- _Data to examine_:
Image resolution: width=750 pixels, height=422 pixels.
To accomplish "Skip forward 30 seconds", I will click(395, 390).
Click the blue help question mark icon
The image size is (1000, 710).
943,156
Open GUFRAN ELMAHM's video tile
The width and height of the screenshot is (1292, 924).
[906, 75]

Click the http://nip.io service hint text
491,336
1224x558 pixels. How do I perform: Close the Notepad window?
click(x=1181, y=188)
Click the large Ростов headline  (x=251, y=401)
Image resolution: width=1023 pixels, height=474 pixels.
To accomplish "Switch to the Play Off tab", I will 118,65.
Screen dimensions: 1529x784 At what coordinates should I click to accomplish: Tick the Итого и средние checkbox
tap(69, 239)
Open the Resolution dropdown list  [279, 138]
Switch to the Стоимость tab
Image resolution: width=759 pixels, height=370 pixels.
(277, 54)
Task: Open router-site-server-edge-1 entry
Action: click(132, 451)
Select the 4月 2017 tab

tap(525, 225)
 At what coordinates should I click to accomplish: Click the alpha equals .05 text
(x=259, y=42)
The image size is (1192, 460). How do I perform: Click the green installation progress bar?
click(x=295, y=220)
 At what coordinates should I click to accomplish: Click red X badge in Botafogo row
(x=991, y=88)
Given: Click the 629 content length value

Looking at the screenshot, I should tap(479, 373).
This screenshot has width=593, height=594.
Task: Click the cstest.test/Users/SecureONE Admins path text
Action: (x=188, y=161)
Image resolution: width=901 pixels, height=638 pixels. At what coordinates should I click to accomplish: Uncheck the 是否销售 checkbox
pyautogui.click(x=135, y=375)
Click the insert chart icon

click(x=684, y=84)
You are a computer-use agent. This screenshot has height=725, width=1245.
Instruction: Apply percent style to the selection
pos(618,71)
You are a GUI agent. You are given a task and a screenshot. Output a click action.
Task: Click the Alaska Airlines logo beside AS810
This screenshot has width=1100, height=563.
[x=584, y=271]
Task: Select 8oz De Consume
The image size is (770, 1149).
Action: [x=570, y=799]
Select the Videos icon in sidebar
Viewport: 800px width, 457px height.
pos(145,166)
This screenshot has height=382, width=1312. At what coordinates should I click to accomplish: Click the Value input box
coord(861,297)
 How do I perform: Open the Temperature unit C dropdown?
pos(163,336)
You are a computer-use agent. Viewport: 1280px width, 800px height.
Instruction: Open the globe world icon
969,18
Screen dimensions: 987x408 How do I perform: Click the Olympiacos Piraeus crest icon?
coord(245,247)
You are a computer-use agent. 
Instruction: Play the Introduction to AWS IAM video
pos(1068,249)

- _What to work on_:
Please state how many lines in the entries include the string "computer", giving no more than the number.

- _Result_:
3